Look before leaping

[jsoref]

Discussion

#8274
#8275 (comment)

Testing

Yes

API Changes

[changeset-bot]

⚠️ No Changeset found

Latest commit: f74376c

Merging this PR will not cause a version bump for any packages. If these changes should not result in a new version, you're good to go. If these changes should result in a version bump, you need to add a changeset.

This PR includes no changesets

When changesets are added to this PR, you'll see the packages that this PR includes changesets for and the associated semver types

Click here to learn what changesets are, and how to add one.

Click here if you're a maintainer who wants to add a changeset to this PR

[dlarocque]

Is there a way we can perform this check without adding noise to our already long workflow file?

[jsoref]

It's possible you don't need to check all of these inputs.

If the programs can be changed to not die if the variables are missing, then this kind of stuff wouldn't be necessary.

But, generally GitHub workflows don't expose secrets to if, so you do kinda need to expose something if the called programs will die when missing environment variables.

You can manipulate the env setting to produce a single HAS_ALL_REQUIRED_SECRETS: ${{ (secrets.x != '') && ... && 1 || 0 }} or something like that...
And then if: env.HAS_ALL_REQUIRED_SECRETS }}

[dlarocque]

It's possible you don't need to check all of these inputs.

If the programs can be changed to not die if the variables are missing, then this kind of stuff wouldn't be necessary.

But, generally GitHub workflows don't expose secrets to if, so you do kinda need to expose something if the called programs will die when missing environment variables.

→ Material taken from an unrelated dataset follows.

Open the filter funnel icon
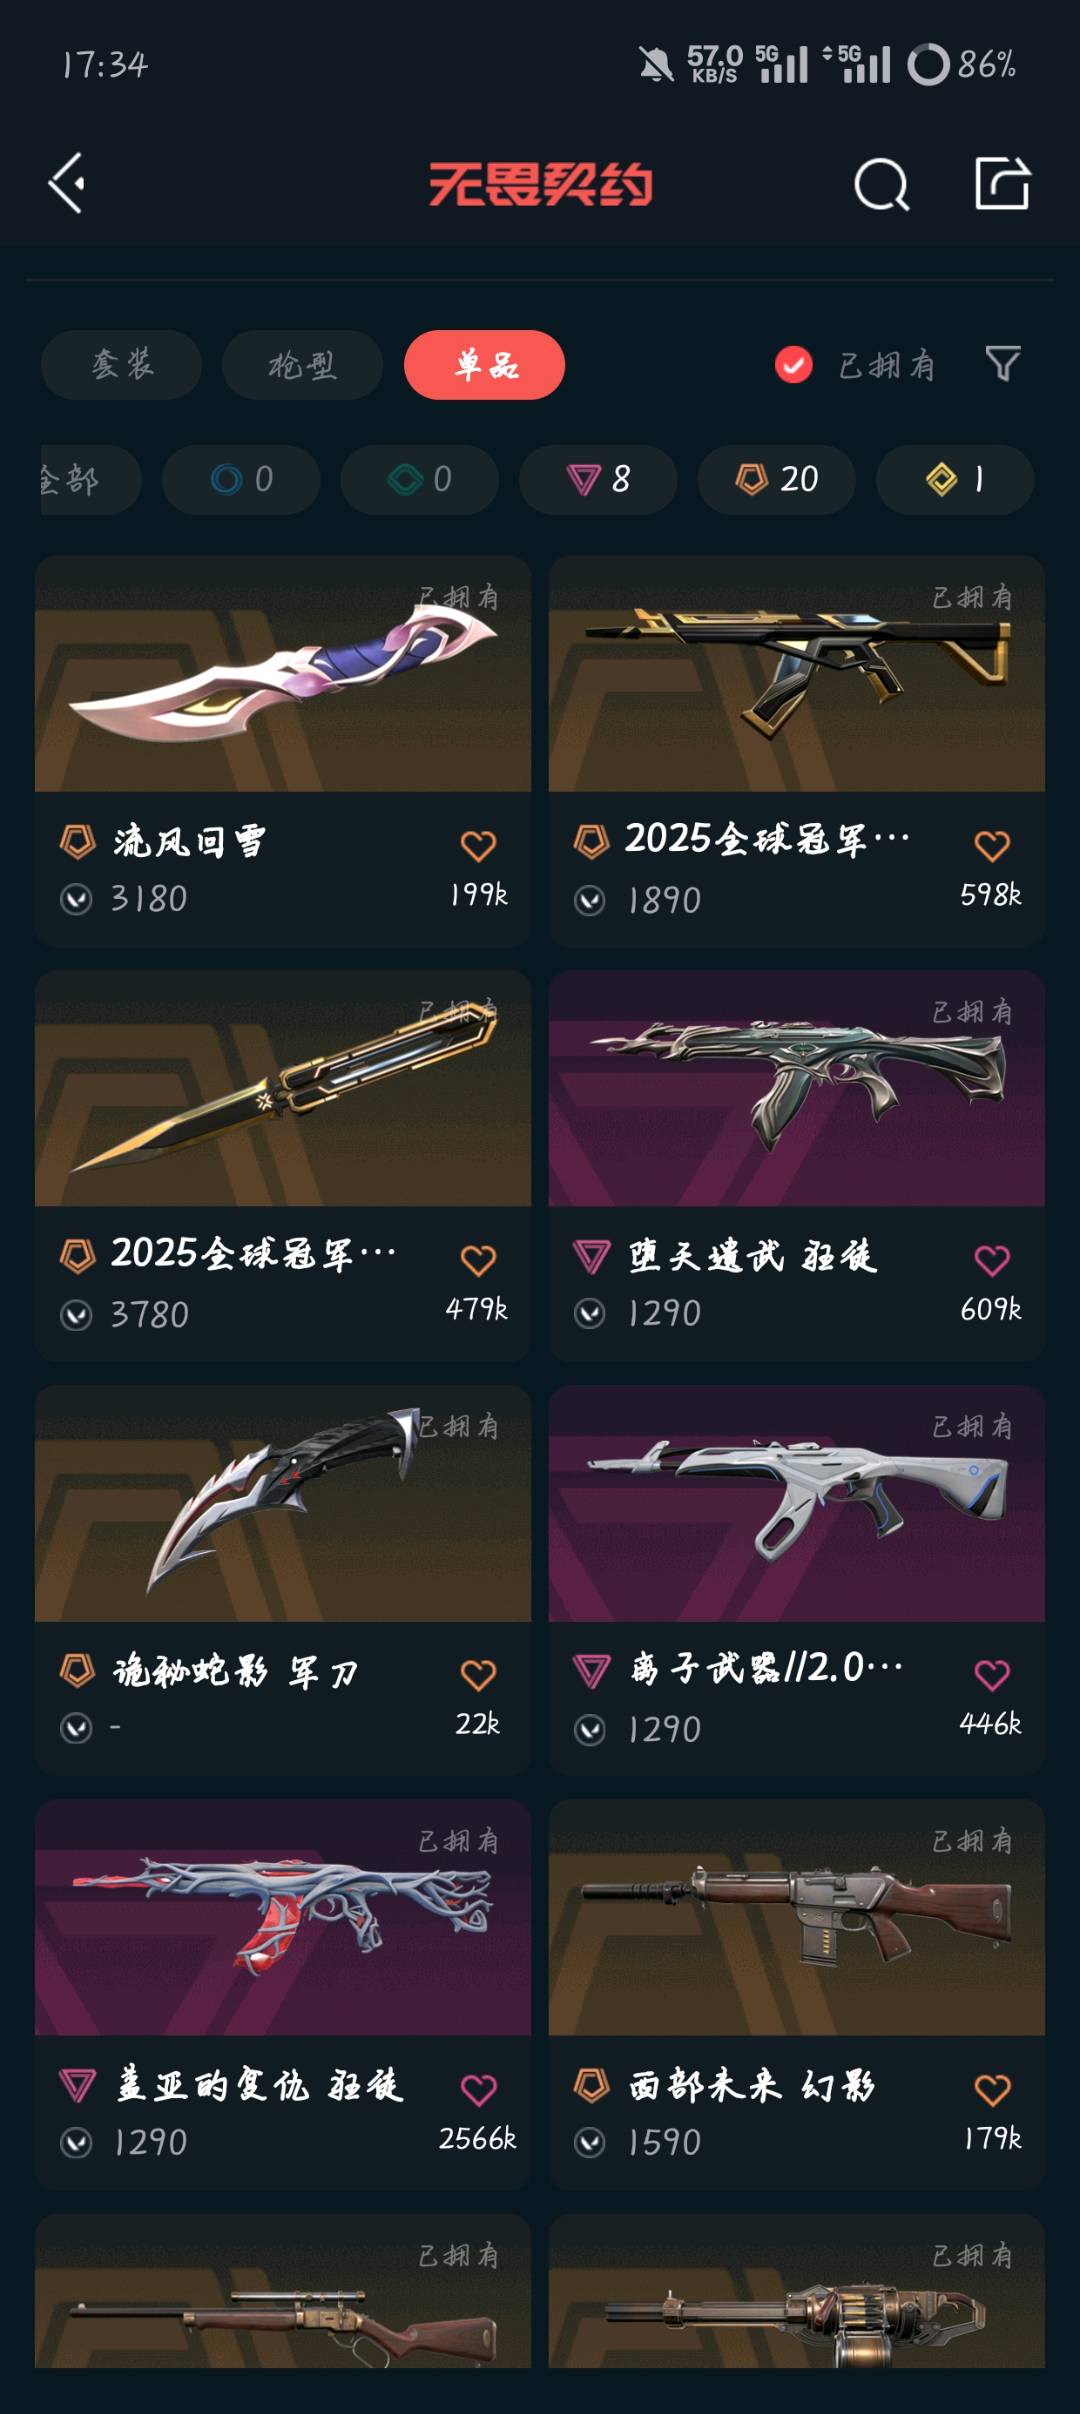The height and width of the screenshot is (2414, 1080). pos(1003,364)
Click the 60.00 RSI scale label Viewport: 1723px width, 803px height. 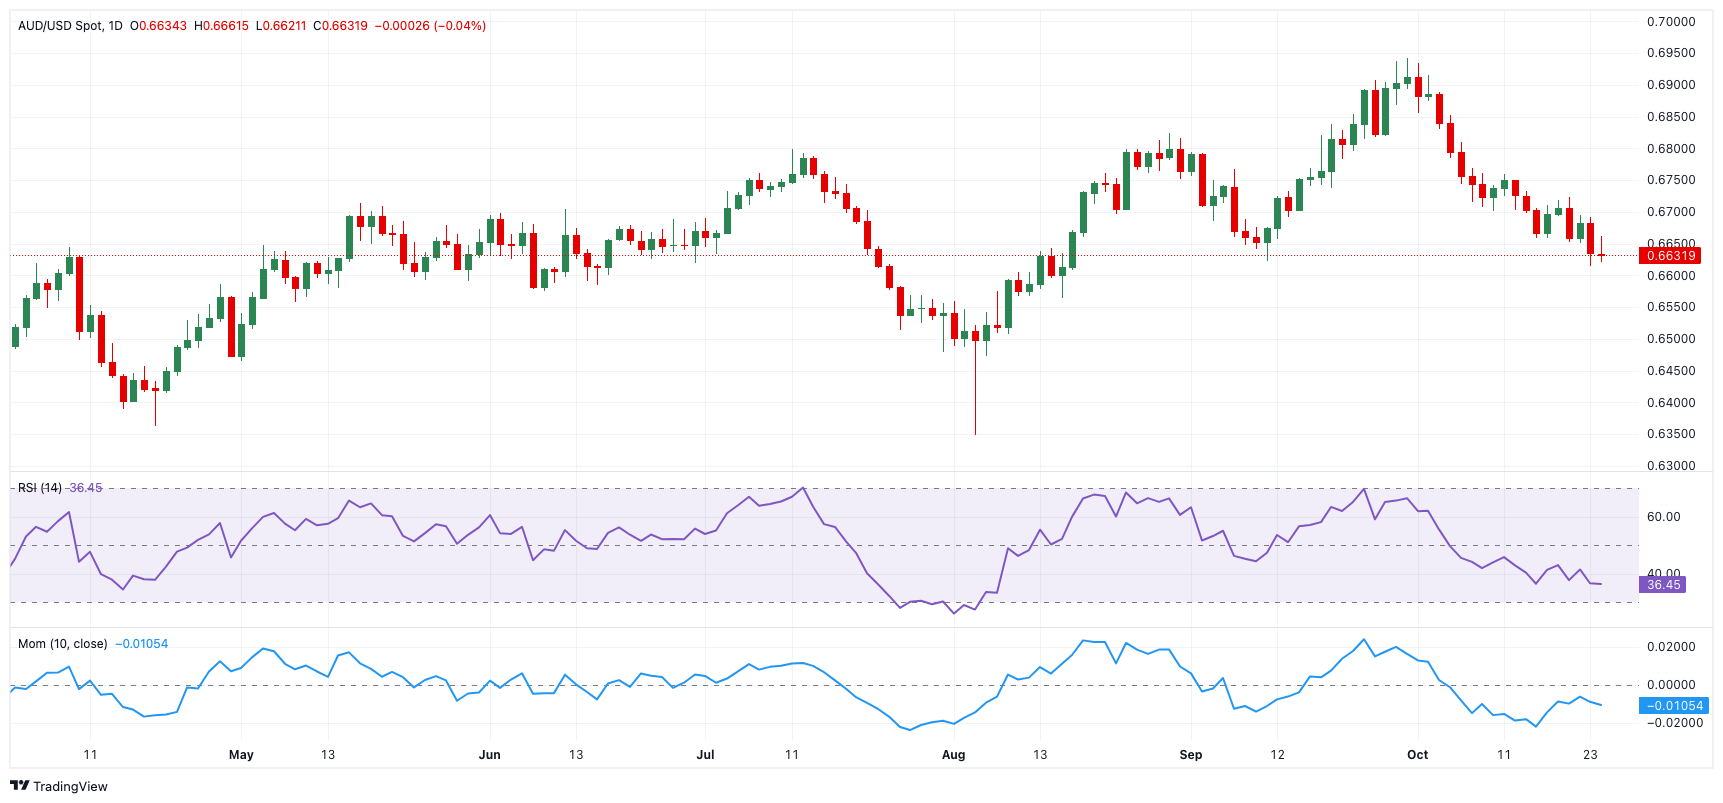[1664, 517]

You can manipulate the env setting to produce a single HAS_ALL_REQUIRED_SECRETS: ${{ (secrets.x != '') && ... && 1 || 0 }} or something like that...
And then if: env.HAS_ALL_REQUIRED_SECRETS }}

I see, so there doesn't seem like a cleaner alternative.
Are there any reasons why we'd want to add these checks aside from being able to run them in forks? These are all release workflows that should never be ran in forks.

[jsoref]

You could simplify to if: github.repository == '... '.

But that'd make it harder for an external to contribute patches.

[dlarocque]

You could simplify to if: github.repository == '... '.

But that'd make it harder for an external to contribute patches.

Since these workflows are only used by our team and should never be ran on forks, I don't think this makes it harder for anyone external to contribute.